→ **Problem requirements**
Once the line containing "This screenshot has width=760, height=602." is found in the material below, it and every line after it should be transcribed exactly, with pictures left out and nothing added.

→ **Source records**
+++

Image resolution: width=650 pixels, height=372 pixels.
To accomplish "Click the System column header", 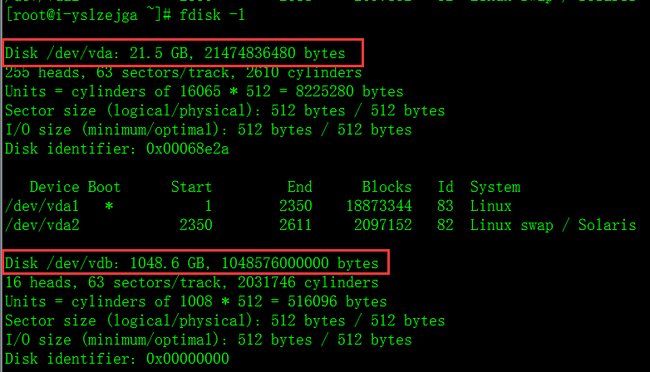I will coord(495,187).

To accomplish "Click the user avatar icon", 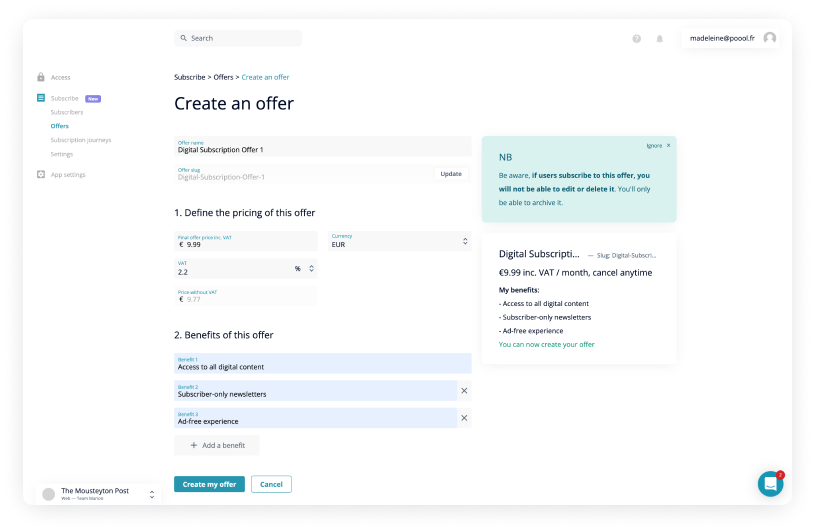I will pos(770,38).
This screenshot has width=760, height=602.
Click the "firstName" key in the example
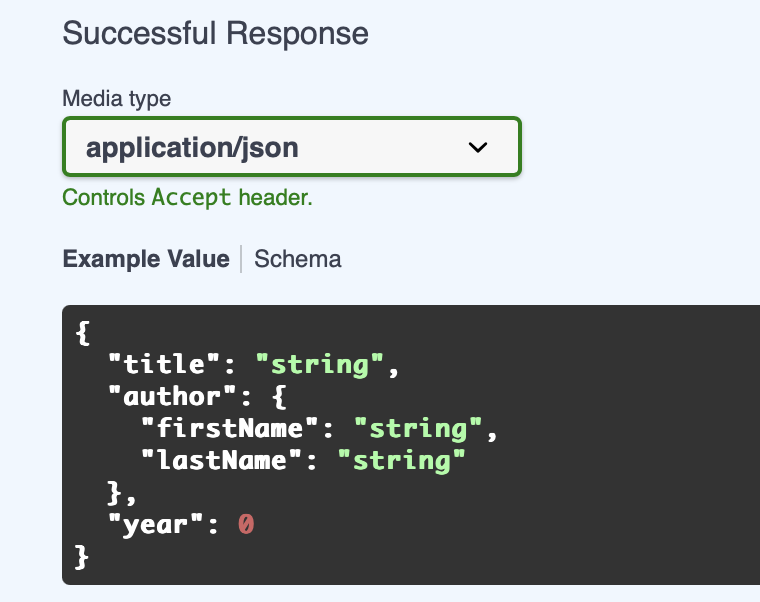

+++

→ **Solution to the problem**
This screenshot has width=760, height=602.
Click the "firstName" key in the example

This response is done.